Where the word "will" shows up in a line below, that line is counted. State how many lines are counted, without any other words.

■ ■ ■ ■ ■

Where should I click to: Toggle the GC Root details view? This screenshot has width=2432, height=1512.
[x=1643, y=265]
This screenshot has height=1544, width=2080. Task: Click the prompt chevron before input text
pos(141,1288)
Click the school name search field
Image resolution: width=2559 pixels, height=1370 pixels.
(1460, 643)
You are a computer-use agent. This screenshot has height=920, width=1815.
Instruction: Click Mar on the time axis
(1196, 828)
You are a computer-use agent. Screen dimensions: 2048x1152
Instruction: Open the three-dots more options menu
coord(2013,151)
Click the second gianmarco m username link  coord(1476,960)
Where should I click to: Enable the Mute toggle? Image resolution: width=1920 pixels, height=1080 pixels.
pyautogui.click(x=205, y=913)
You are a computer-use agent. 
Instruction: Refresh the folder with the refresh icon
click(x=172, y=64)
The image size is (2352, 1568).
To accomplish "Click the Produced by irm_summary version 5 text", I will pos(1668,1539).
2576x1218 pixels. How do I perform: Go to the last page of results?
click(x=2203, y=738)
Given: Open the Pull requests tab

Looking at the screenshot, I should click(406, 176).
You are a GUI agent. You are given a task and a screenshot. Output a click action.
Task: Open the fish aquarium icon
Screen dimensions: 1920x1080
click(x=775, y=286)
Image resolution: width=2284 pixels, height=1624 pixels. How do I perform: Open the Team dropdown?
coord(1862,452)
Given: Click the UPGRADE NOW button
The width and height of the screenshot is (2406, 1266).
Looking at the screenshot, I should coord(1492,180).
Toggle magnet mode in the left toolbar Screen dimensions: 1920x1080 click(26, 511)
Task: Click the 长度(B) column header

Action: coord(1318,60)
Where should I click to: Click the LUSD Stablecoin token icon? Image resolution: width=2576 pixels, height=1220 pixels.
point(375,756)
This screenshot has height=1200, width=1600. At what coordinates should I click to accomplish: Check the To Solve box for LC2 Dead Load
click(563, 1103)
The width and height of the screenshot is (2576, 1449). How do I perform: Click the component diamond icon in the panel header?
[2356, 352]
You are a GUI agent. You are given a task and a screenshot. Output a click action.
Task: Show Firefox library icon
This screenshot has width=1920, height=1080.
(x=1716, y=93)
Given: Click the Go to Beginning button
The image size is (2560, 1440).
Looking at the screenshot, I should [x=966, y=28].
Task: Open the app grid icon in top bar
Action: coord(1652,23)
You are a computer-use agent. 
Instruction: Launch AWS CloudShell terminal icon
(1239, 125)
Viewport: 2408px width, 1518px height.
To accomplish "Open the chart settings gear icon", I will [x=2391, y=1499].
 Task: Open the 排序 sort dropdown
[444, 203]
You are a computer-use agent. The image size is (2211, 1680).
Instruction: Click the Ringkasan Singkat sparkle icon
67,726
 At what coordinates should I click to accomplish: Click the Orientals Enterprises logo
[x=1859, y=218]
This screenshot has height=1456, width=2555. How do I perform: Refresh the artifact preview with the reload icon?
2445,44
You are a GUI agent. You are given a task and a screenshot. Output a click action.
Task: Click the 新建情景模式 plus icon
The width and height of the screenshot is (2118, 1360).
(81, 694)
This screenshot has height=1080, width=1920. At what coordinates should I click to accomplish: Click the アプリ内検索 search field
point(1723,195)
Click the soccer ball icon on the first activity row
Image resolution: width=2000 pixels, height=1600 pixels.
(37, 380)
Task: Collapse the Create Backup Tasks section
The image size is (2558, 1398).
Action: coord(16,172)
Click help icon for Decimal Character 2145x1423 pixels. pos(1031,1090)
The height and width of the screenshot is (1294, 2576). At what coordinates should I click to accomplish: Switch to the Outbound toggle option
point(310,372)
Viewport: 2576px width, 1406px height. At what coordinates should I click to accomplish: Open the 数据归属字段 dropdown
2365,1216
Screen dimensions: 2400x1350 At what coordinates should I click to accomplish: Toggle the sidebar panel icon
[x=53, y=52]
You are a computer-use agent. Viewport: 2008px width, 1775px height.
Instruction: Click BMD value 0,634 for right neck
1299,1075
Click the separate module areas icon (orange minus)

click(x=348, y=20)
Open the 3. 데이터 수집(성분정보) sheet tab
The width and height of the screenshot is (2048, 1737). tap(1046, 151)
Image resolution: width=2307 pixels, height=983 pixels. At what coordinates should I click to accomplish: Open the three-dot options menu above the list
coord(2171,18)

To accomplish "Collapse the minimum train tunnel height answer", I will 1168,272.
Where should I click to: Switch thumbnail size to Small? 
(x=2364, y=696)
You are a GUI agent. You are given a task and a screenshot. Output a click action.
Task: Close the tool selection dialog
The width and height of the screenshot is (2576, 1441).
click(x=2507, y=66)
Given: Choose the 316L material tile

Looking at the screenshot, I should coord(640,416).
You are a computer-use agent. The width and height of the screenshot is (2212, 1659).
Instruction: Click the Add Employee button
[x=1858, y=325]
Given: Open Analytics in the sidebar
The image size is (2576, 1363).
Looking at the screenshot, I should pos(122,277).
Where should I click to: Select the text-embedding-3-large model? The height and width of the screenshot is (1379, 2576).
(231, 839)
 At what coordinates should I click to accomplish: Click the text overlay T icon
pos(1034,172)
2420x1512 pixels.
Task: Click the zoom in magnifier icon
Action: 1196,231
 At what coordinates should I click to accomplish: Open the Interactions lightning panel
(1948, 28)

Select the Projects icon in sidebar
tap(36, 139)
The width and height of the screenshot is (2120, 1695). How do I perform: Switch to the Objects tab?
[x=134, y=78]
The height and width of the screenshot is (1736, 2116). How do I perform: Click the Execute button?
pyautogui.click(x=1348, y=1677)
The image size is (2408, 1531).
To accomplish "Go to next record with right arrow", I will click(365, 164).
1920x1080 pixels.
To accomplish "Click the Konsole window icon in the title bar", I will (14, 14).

■ ■ ■ ■ ■

» **EXERCISE OUTPUT**
5